- **Exercise goal**:
Please return every line below that contains the word "Task", matching its case exactly.

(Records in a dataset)
^^^^^^^^
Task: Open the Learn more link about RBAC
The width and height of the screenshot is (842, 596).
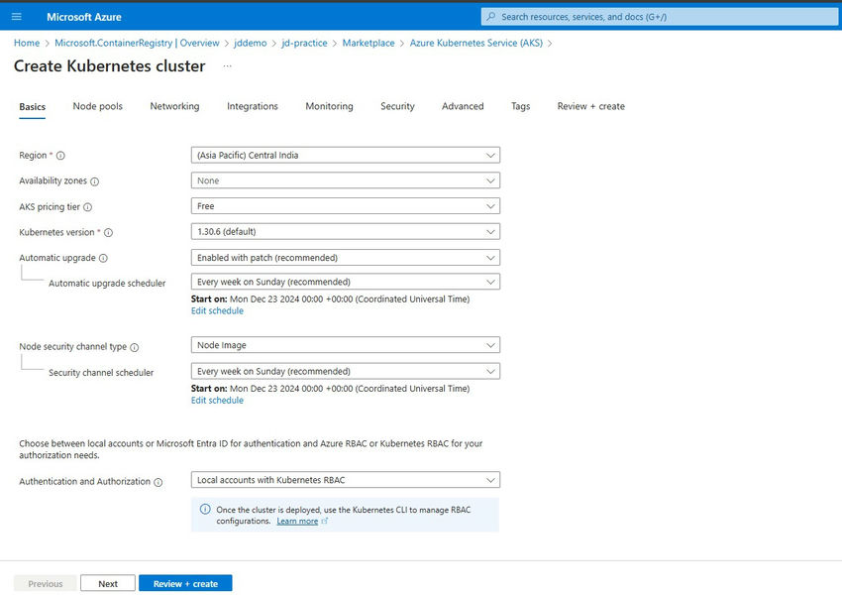Action: pos(300,521)
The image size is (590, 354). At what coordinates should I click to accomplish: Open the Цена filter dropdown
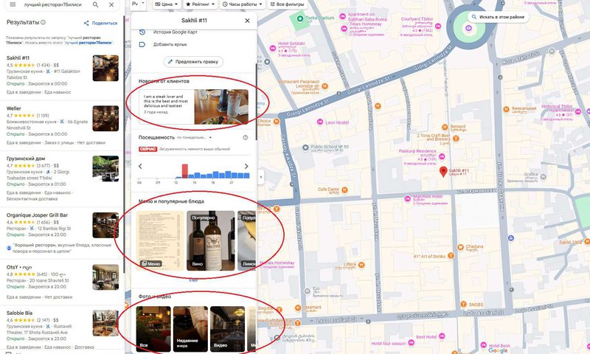tap(166, 4)
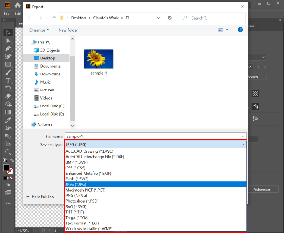284x233 pixels.
Task: Pick the Eyedropper tool
Action: (8, 120)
^^^^^^^^
- **Output for this exercise**:
Task: Open the Learn more link about RBAC
Task: Pick the Eyedropper tool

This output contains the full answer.